** Goal of the exercise **
Go through the records below and copy out every line that contains the word "target".

Recorded data
»»

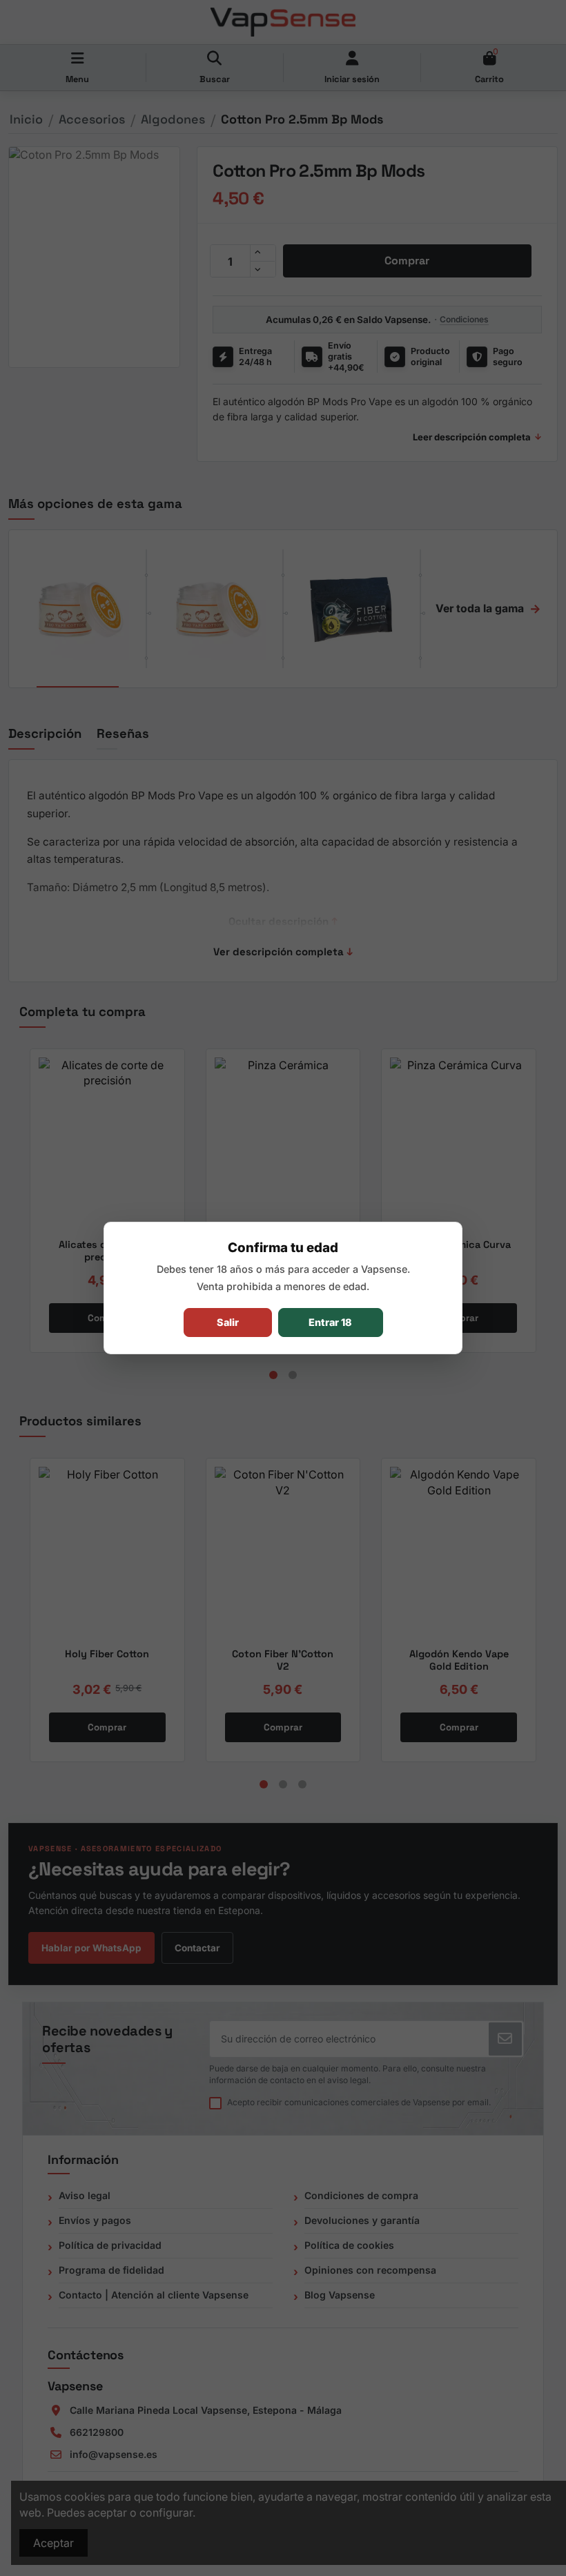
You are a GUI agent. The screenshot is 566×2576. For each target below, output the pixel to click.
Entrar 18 (330, 1322)
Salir (228, 1322)
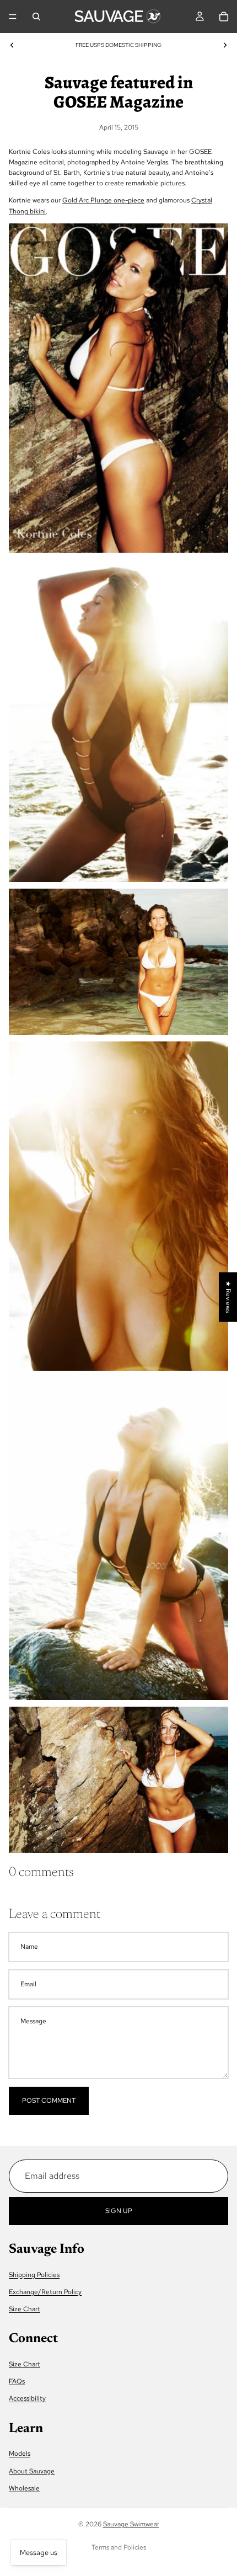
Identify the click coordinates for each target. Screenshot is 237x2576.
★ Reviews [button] (228, 1297)
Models (19, 2453)
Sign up (118, 2210)
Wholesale (24, 2488)
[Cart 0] (224, 16)
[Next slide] (225, 45)
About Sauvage (32, 2470)
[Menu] (12, 16)
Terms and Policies (118, 2547)
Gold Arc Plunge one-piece (103, 200)
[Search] (36, 16)
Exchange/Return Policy (45, 2292)
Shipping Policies (34, 2274)
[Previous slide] (12, 45)
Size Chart (24, 2309)
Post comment (49, 2100)
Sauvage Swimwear (131, 2524)
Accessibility (27, 2398)
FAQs (17, 2381)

««

** Exercise output **
You are a GUI agent. The screenshot is 566×2576. For each target below, output the pixel to click.
Identify the click coordinates for each target. Screenshot is 237x2576.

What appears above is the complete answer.